Two other companies hoping to land casino licenses also doled out hefty sums on lobbying.

Pennsylvania-based Penn National Gaming Inc. spent nearly $197,000 on lobbying during the past five years while Las Vegas-based MGM Resorts International, which is eyeing a casino for Brimfield, spent $60,000.

The money spent on lobbying went to a range of activities.

Of the $850,600 that Sterling Suffolk Racecourse spent on lobbying just in 2010, about half — or $426,960 — went to pay the salary of lobbyists including seven separate firms and two individuals.

The remaining money — about $423,640 — went to such items printing and public relations consulting to advertising, cellphone bills, bus rentals, hats and T-shirts and the creation of a website to support the casino push.

William Mulrow, chairman of Suffolk Downs Board of Directors, defended the lobbying push, saying the 77-year-old track wants to maintain its legacy "as the state's premier gaming destination."

"Suffolk Downs continues to work with community groups, neighbors and others to answer questions and provide information on how a world-class resort casino here would create thousands of jobs, boost the local economy and invest in local transportation improvements," Mulrow said in a statement.

The road to a casino law wasn't easy.

Supporters at first found their efforts blocked by former House Speaker Salvatore DiMasi, a gambling opponent who was ultimately forced out of office by an unrelated corruption scandal. DiMasi was replaced by a casino supporter and fellow Democrat, House Speaker Robert DeLeo.

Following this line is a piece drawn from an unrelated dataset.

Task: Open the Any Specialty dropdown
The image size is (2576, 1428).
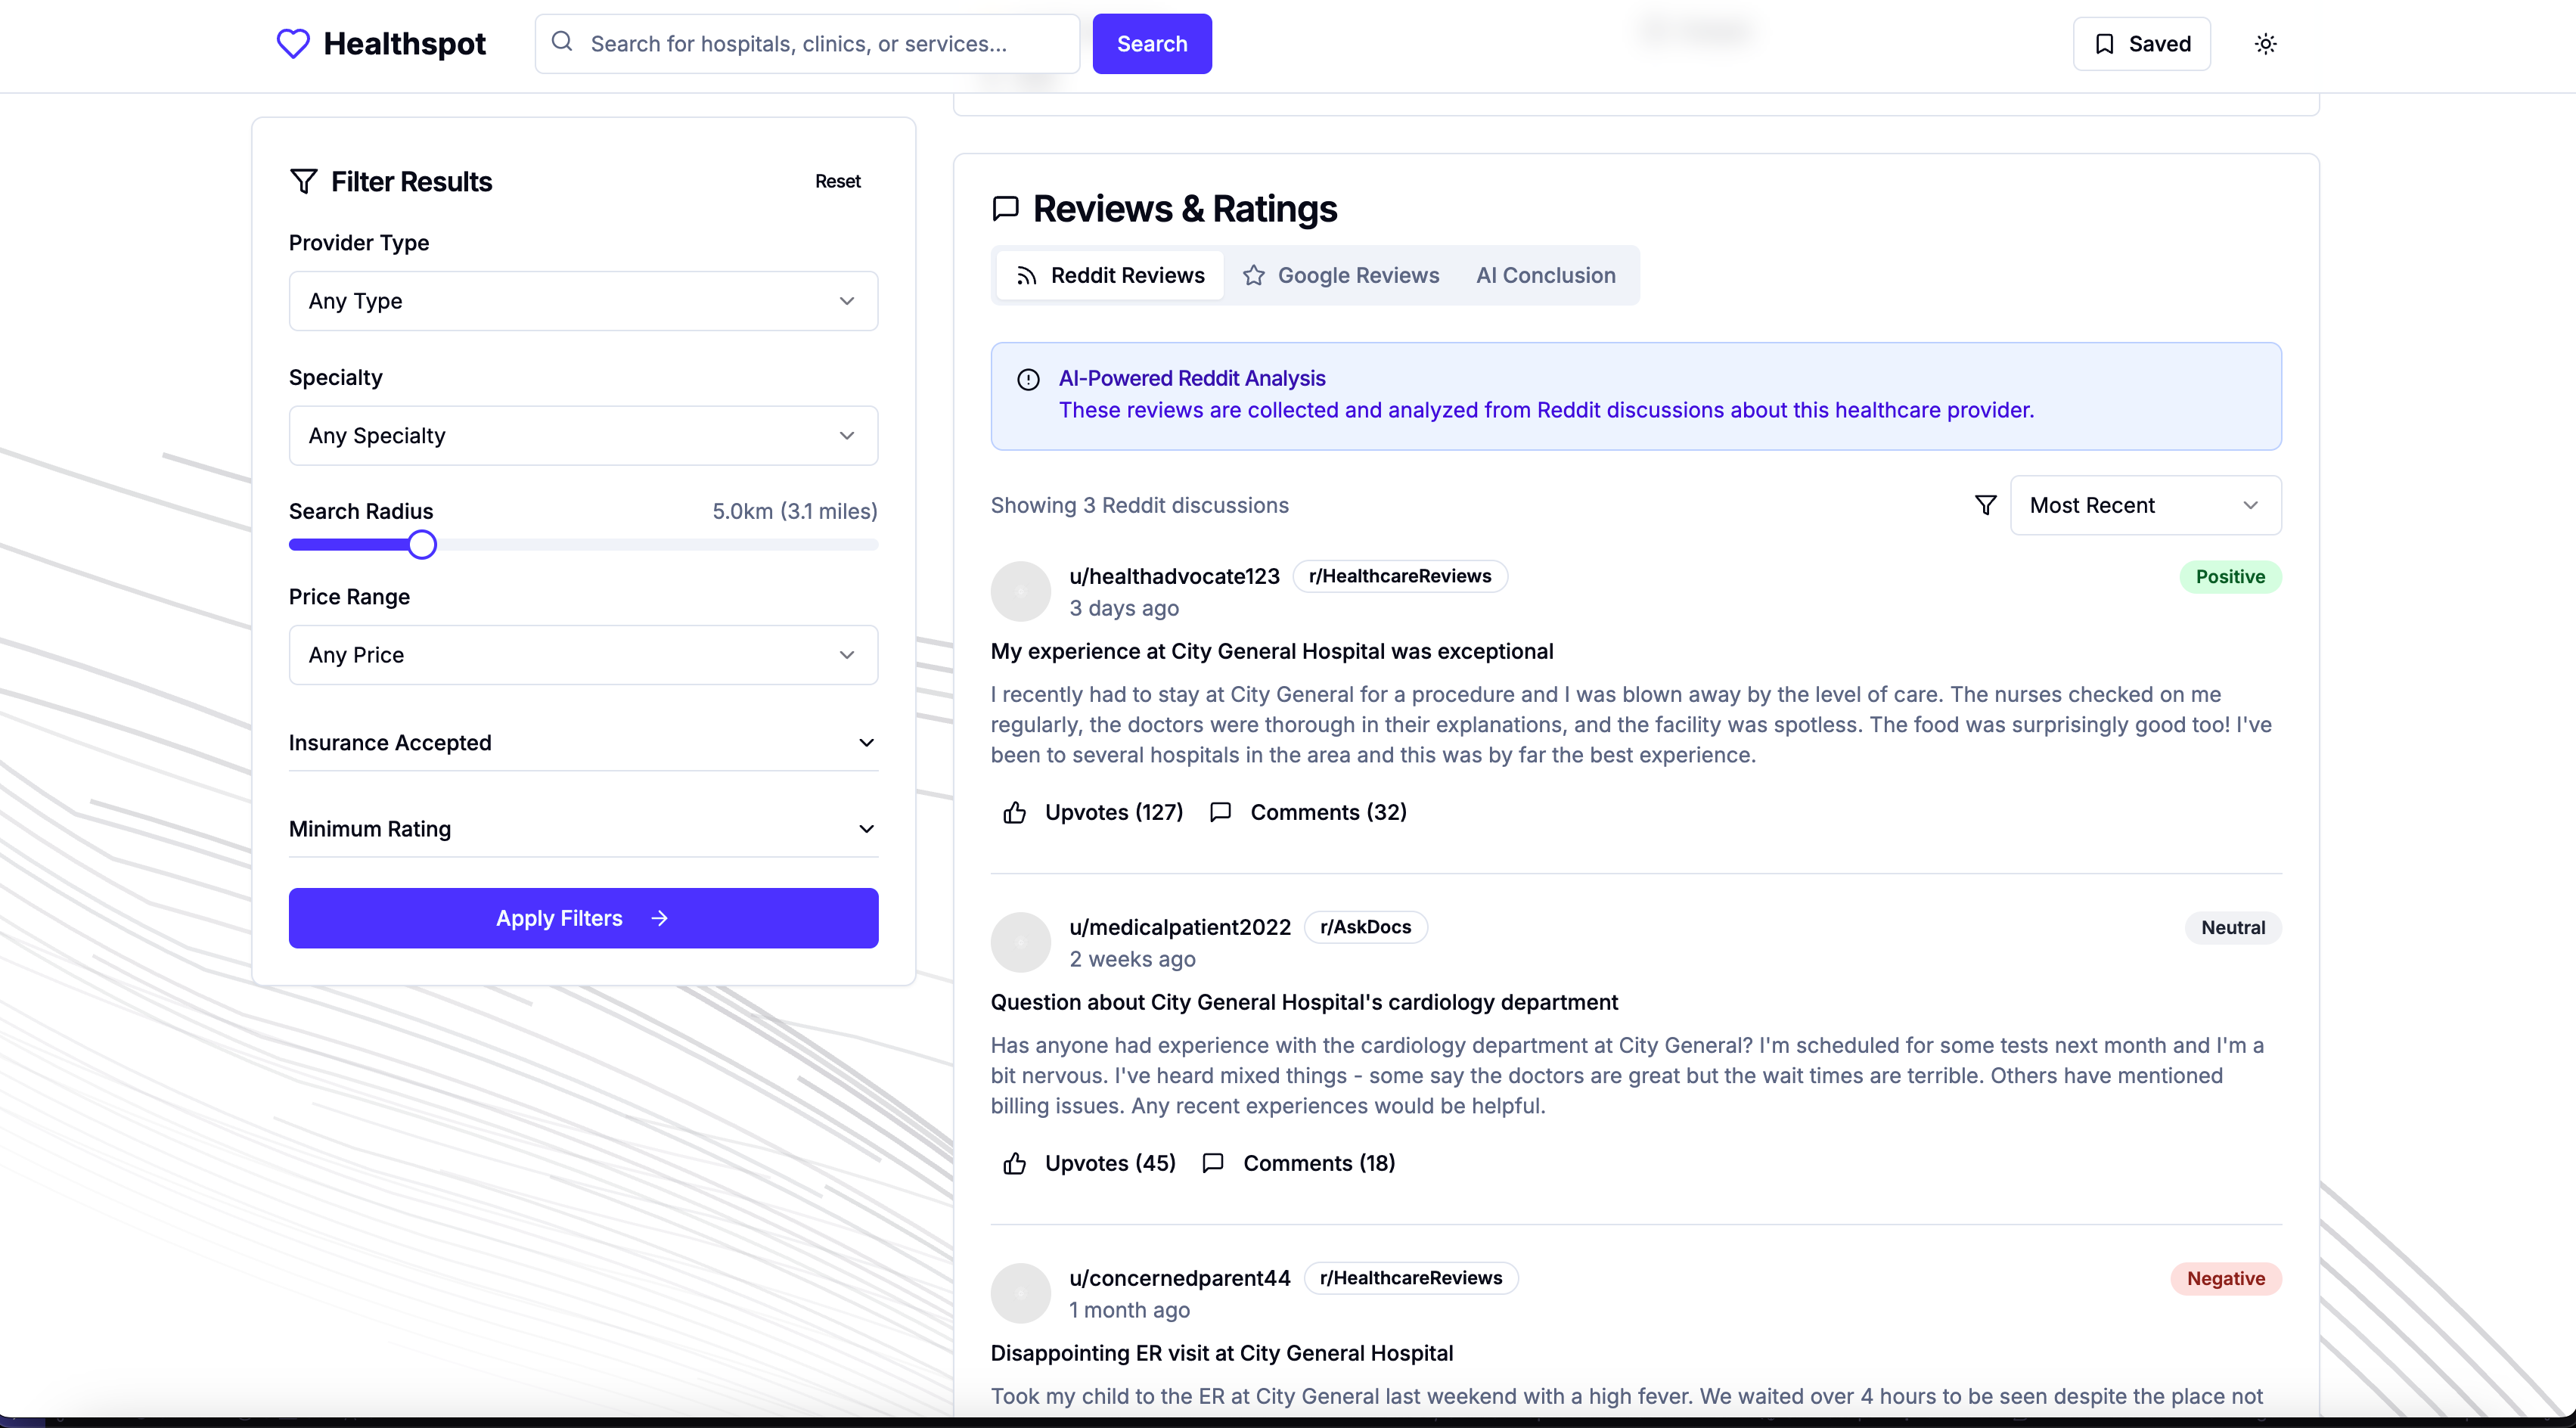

For backers of casinos the lowest point may have come in 2010, when DeLeo and Gov. Deval Patrick — both of whom supported casinos — came to loggerheads over the details of a bill in the closing hours of the Legislature's formal session, nixing a casino deal that year.

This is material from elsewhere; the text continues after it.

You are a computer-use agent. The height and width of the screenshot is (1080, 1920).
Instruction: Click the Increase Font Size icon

That nail-biting defeat came despite a hefty $3 million lobbying push by casino backers that year.

Undaunted, the industry renewed its lobbying drive in 2011, spending more than $3.1 million on lobbyists whose mission it was to sway lawmakers to back casino legislation.

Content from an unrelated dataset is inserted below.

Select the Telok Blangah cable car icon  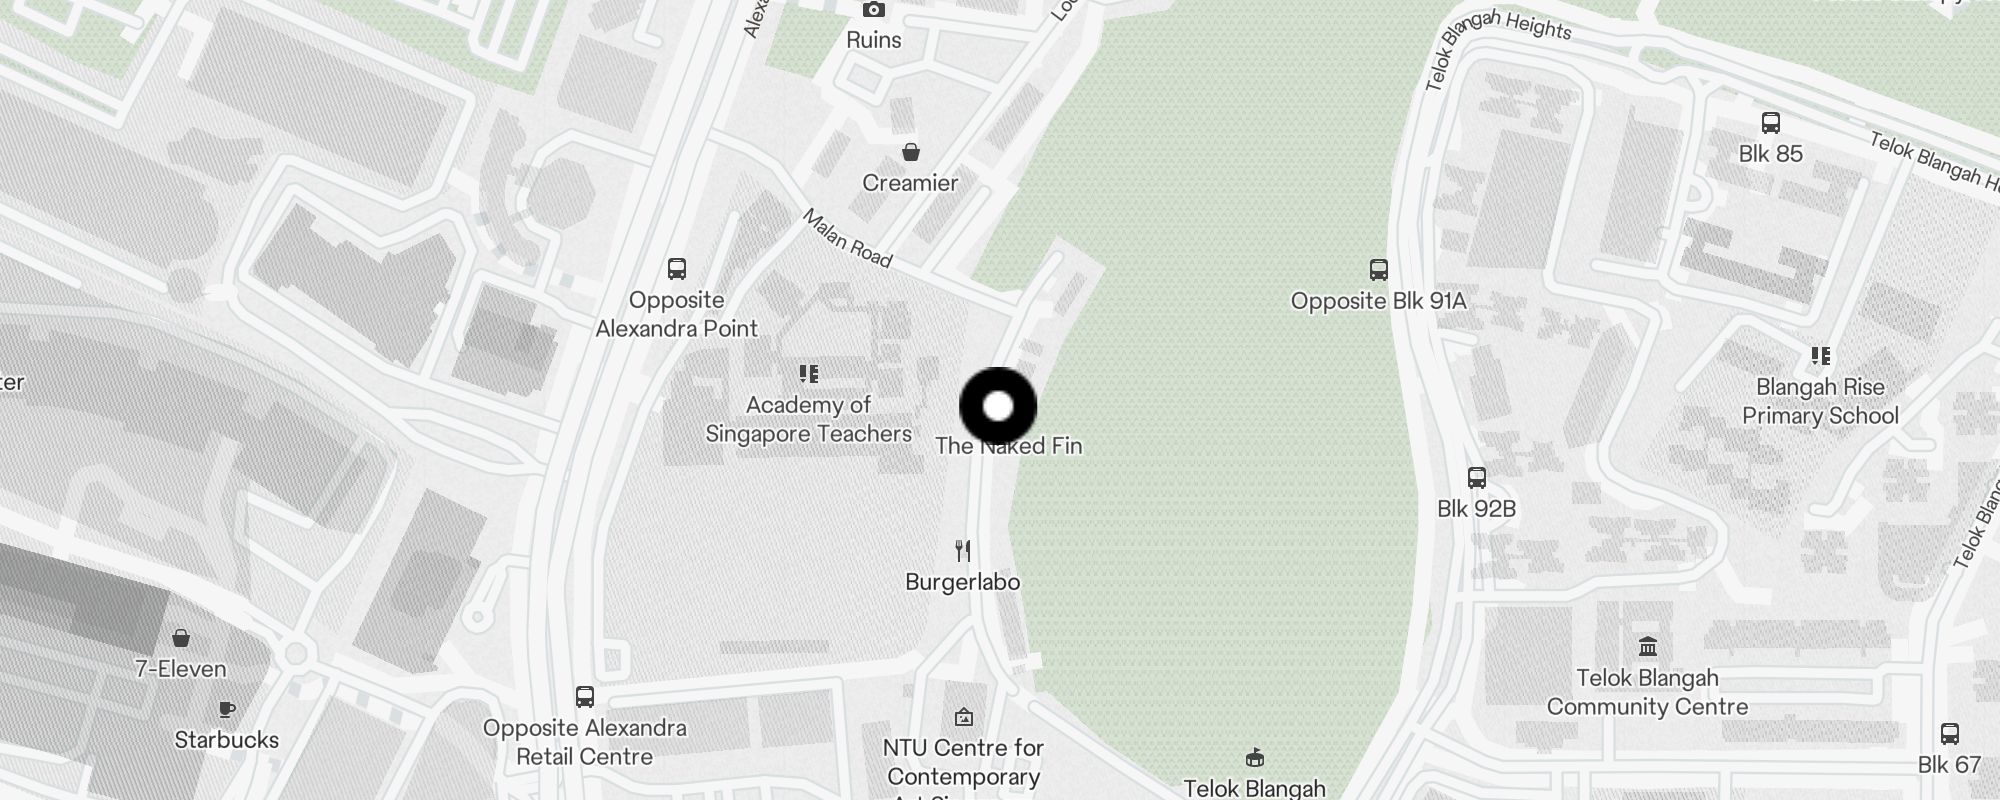tap(1255, 757)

The industry was aided by talks between Patrick, DeLeo and Senate President Therese Murray that helped smooth out a final deal before votes were taken in both chambers on a bill to legalize three casinos and a single slots parlor.

Finally, just days before Thanksgiving, Patrick finally signed the bill — the largest single expansion of legalized gambling in Massachusetts since the creation of the state lottery 40 years earlier.

In theory, the industry should be able to ease up on its Beacon Hill lobbying push now that the law has passed.

Lawmakers went to great lengths in the legislation to insulate themselves from any decisions about who gets a casino license.

Those decisions fall exclusively to a yet-unnamed five-member Massachusetts Gaming Commission.

The law gives the commission the power not only to choose which casino proposals get the coveted licenses but also to regulate and investigate the new gambling facilities.

The law calls for Patrick, Attorney General Martha Coakley and state Treasurer Steven Grossman to each appoint one member to the commission, with Patrick naming the chair. The remaining two members will be chosen jointly by Patrick, Coakley and Grossman.

So far the only Patrick has named his choice for the first chairman of the commission, Stephen Crosby.

Crosby has acknowledged that the panel will be under intense public scrutiny to ensure that each decision they make is in the public's interest and not due to political pressure.

"Somebody called me and said, 'I need to talk off the record.' I said, 'I can't talk to you off the record. There is no off the record on this.'" Crosby said during a recent interview with the AP.